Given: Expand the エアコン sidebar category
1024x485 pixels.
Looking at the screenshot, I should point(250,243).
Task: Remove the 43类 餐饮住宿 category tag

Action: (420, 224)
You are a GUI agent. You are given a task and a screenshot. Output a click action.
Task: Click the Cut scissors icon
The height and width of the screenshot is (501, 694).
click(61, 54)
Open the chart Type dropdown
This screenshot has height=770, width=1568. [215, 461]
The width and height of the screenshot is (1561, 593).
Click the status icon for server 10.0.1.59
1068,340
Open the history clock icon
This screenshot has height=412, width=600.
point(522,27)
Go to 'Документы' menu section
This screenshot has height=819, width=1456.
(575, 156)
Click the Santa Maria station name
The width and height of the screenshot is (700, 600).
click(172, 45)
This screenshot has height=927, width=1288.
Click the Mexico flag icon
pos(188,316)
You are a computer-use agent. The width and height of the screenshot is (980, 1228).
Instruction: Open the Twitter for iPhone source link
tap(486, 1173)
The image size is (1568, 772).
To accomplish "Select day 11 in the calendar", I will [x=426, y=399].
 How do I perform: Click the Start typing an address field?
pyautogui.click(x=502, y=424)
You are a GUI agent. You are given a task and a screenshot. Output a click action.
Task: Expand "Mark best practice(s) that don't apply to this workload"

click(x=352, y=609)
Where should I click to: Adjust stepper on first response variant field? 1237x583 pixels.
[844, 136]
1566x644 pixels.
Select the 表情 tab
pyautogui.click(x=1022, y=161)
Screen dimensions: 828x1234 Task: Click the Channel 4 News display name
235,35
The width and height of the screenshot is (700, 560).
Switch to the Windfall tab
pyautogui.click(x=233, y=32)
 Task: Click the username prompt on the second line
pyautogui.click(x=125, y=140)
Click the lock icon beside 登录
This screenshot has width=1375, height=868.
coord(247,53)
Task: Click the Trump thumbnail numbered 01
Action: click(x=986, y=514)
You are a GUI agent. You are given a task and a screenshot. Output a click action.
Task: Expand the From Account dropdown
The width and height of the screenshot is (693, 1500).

☆ ☆ ☆ ☆ ☆

- _PROBLEM TO WORK ON_:
Would you restate every record word for word?

- _RESPONSE AREA_:
Given: Expand the エアコン sidebar category
1024x485 pixels.
Looking at the screenshot, I should point(250,243).
Task: Remove the 43类 餐饮住宿 category tag

Action: (420, 224)
You are a GUI agent. You are given a task and a screenshot. Output a click action.
Task: Click the Cut scissors icon
The height and width of the screenshot is (501, 694).
click(61, 54)
Open the chart Type dropdown
This screenshot has height=770, width=1568. [215, 461]
The width and height of the screenshot is (1561, 593).
Click the status icon for server 10.0.1.59
1068,340
Open the history clock icon
This screenshot has height=412, width=600.
point(522,27)
Go to 'Документы' menu section
This screenshot has height=819, width=1456.
(575, 156)
Click the Santa Maria station name
The width and height of the screenshot is (700, 600).
click(172, 45)
This screenshot has height=927, width=1288.
Click the Mexico flag icon
pos(188,316)
You are a computer-use agent. The width and height of the screenshot is (980, 1228).
Instruction: Open the Twitter for iPhone source link
tap(486, 1173)
The image size is (1568, 772).
To accomplish "Select day 11 in the calendar", I will [x=426, y=399].
 How do I perform: Click the Start typing an address field?
pyautogui.click(x=502, y=424)
You are a GUI agent. You are given a task and a screenshot. Output a click action.
Task: Expand "Mark best practice(s) that don't apply to this workload"

click(x=352, y=609)
Where should I click to: Adjust stepper on first response variant field? 1237x583 pixels.
[844, 136]
1566x644 pixels.
Select the 表情 tab
pyautogui.click(x=1022, y=161)
Screen dimensions: 828x1234 Task: Click the Channel 4 News display name
235,35
The width and height of the screenshot is (700, 560).
Switch to the Windfall tab
pyautogui.click(x=233, y=32)
 Task: Click the username prompt on the second line
pyautogui.click(x=125, y=140)
Click the lock icon beside 登录
This screenshot has width=1375, height=868.
coord(247,53)
Task: Click the Trump thumbnail numbered 01
Action: click(x=986, y=514)
You are a GUI agent. You are given a task and a screenshot. Output a click action.
Task: Expand the From Account dropdown
The width and height of the screenshot is (693, 1500).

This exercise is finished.